A situação escancara um problema estrutural: os planos de saúde, como o Mediservise da Porto Seguro, não conseguem oferecer cobertura real para crianças autistas em Belém. A aparente rede credenciada não se concretiza na prática, aprofundando o sofrimento das famílias. Essa falha reforça a necessidade urgente de reforma nos planos de saúde, com foco em uma cobertura transparente, ampla e verdadeiramente inclusiva. Especialistas e familiares pedem medidas como fiscalização rigorosa da ANS, reembolso automático para terapias essenciais, mapeamento atualizado das clínicas habilitadas para atendimento de TEA, e garantia de vagas nos serviços públicos e privados.

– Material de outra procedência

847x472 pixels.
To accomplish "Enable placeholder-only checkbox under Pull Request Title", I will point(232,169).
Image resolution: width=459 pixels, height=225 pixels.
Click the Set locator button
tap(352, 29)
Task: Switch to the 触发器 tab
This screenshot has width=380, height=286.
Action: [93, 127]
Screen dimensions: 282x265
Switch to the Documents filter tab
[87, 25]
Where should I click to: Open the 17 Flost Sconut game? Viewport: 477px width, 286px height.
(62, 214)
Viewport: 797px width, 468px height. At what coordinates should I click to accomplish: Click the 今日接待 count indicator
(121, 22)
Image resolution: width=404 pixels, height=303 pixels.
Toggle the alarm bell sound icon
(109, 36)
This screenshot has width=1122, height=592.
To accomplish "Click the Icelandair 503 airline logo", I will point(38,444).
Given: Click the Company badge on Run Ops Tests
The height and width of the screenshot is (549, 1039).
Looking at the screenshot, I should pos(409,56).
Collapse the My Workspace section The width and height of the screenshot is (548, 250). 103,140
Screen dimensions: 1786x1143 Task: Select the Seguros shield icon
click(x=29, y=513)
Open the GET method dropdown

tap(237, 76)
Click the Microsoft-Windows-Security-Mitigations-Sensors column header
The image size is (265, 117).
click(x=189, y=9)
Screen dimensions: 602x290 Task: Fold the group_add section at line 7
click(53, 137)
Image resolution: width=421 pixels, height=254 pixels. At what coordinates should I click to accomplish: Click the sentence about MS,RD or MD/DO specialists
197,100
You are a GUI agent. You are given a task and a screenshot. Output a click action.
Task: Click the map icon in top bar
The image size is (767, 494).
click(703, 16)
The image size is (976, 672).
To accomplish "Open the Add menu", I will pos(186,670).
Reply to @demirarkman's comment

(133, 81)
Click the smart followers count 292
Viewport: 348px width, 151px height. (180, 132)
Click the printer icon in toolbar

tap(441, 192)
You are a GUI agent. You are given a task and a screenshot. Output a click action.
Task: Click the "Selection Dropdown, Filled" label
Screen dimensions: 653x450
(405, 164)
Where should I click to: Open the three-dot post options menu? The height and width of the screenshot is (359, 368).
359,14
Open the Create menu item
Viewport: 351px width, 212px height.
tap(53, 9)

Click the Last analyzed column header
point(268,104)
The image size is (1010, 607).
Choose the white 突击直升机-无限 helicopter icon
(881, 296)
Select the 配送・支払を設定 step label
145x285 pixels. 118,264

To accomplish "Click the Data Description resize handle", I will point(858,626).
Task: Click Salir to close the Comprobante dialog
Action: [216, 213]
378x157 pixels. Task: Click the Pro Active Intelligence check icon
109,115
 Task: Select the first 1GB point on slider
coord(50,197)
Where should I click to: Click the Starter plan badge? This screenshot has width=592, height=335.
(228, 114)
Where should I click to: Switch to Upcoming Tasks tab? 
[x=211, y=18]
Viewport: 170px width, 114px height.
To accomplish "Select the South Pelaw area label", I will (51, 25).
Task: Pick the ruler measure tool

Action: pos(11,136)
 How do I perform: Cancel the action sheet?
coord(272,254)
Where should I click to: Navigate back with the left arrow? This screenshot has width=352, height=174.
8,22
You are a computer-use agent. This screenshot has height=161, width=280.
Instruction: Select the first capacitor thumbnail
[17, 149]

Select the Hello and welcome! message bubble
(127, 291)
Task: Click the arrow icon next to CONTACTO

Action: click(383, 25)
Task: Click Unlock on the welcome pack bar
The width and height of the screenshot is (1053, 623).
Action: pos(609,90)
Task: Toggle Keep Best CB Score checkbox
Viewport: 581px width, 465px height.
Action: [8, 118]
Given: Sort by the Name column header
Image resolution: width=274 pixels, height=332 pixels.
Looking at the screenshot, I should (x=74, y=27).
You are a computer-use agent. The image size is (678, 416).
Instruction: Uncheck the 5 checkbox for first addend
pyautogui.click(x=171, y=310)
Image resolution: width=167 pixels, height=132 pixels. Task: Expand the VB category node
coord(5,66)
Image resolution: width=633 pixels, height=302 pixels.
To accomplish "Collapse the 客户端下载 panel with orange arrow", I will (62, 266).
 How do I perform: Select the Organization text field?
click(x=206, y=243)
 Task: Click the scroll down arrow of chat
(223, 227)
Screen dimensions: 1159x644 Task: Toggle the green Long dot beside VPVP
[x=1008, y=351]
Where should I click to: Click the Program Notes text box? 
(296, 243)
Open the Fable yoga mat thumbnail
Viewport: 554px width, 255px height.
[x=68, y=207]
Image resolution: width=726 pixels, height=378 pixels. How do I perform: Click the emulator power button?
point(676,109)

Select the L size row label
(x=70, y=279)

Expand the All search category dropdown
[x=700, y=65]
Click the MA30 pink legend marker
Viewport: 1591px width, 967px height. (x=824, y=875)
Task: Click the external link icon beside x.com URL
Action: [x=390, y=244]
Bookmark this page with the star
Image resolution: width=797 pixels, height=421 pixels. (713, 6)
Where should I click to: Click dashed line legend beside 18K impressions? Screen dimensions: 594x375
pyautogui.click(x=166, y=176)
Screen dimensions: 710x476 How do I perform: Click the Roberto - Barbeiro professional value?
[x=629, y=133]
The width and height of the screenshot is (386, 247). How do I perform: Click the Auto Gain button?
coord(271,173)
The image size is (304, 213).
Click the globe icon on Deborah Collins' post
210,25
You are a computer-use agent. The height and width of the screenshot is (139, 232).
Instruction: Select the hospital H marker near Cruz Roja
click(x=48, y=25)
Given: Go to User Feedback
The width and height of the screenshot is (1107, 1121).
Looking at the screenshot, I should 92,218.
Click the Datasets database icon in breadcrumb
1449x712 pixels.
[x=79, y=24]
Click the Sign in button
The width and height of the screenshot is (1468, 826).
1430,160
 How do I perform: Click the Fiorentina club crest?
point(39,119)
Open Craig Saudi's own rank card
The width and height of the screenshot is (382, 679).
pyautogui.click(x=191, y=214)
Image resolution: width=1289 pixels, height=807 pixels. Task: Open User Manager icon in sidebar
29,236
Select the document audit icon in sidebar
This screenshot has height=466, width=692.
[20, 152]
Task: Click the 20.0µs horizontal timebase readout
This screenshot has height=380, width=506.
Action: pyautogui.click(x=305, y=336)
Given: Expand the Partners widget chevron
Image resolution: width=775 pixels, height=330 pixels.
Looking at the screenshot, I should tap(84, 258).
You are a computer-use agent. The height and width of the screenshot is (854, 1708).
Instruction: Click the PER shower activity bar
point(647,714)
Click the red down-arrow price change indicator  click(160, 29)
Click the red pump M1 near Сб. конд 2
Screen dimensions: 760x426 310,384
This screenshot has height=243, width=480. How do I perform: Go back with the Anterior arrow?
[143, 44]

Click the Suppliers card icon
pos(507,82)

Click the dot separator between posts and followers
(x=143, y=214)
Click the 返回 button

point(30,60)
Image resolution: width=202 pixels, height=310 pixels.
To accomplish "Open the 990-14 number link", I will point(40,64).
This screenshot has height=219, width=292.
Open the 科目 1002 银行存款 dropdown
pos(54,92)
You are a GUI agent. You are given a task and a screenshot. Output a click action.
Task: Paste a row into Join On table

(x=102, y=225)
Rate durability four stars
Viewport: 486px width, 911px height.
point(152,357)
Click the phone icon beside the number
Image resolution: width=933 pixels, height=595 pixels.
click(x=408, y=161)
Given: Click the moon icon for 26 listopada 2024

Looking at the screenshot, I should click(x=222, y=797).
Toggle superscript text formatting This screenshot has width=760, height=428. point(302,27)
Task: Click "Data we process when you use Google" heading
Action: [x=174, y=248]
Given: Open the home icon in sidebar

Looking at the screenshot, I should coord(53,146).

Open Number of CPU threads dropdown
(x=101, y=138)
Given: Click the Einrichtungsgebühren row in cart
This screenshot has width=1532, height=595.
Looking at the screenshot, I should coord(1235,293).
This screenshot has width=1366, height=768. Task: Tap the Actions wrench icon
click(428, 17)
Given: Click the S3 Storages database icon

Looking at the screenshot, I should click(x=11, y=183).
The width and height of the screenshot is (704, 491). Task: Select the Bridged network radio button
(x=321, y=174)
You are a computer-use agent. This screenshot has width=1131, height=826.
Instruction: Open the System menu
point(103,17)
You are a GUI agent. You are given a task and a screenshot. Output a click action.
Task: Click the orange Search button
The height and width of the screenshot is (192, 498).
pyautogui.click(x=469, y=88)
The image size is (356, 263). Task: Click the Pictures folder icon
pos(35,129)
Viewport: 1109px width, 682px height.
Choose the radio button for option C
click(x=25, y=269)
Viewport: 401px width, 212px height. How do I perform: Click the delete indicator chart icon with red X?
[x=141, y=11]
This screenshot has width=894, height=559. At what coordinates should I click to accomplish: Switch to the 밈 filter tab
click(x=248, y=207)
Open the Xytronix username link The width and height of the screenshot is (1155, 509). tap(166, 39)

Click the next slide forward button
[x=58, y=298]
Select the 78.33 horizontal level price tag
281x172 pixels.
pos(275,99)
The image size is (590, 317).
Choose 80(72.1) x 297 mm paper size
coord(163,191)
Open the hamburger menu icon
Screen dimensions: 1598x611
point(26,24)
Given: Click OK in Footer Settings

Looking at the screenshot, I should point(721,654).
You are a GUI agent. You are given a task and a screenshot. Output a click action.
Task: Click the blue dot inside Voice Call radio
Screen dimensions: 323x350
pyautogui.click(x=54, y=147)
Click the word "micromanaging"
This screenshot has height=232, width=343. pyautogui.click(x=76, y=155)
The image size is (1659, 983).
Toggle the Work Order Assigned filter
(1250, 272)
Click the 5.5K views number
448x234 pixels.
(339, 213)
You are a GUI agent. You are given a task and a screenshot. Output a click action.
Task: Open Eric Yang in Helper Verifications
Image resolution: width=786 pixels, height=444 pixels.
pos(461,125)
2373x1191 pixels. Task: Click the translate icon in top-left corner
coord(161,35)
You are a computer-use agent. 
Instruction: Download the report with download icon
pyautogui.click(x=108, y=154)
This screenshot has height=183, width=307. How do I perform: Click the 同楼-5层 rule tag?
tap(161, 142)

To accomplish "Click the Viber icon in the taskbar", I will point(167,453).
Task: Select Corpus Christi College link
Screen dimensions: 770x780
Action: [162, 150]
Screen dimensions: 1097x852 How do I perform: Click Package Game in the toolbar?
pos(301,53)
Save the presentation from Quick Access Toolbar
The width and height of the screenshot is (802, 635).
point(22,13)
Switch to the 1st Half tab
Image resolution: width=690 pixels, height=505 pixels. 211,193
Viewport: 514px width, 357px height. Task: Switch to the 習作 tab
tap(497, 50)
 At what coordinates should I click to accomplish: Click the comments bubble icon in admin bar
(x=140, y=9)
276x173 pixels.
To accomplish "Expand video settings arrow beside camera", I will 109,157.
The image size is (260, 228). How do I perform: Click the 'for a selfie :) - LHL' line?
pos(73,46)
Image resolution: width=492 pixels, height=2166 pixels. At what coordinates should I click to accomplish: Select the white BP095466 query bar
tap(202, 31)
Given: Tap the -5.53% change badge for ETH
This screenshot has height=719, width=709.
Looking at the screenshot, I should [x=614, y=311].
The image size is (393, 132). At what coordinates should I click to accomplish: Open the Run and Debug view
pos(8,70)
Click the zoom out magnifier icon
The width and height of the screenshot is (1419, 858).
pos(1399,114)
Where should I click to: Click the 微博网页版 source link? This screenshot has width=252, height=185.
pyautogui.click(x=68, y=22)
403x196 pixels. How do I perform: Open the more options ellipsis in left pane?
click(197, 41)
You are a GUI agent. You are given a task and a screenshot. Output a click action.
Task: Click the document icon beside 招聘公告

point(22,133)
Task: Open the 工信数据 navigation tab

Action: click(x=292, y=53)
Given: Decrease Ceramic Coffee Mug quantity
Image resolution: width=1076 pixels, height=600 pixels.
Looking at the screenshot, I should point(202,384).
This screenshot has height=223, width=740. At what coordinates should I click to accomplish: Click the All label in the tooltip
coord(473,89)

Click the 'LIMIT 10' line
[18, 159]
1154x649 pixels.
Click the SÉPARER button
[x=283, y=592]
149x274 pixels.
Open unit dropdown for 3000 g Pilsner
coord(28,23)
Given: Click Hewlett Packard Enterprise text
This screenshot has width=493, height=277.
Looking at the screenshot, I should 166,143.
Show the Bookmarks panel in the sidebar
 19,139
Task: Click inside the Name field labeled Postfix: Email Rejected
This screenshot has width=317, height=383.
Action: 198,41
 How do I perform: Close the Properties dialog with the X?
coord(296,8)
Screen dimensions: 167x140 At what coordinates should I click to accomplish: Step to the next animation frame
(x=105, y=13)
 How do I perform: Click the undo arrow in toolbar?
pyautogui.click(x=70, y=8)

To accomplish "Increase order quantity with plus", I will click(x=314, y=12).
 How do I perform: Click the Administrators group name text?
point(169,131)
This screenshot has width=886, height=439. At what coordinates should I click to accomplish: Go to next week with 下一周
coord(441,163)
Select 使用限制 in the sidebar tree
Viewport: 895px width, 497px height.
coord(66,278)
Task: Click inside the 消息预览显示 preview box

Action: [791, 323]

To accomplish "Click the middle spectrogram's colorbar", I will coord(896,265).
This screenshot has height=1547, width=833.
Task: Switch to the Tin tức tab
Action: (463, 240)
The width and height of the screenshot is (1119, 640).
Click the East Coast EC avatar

Enquanto isso não ocorre, crianças seguem sem acesso à estimulação necessária nos anos mais críticos do desenvolvimento — uma janela de tempo decisiva para avanços na comunicação, sociabilidade e autonomia. Mães como C. E. C. e Rita Costa enfrentam essa espera com angústia, vendo os filhos perderem oportunidades de progresso enquanto o sistema público falha e os planos de saúde se omitem. Sem alternativas acessíveis, tornam-se gestoras da rotina terapêutica dos filhos, enfrentando burocracias, custos altos e a ausência de políticas eficazes. A luta deixa marcas emocionais profundas, mas também revela a força de mulheres que resistem diante de um cenário desigual, em que o cuidado com pessoas autistas ainda é visto como exceção, e não como direito garantido.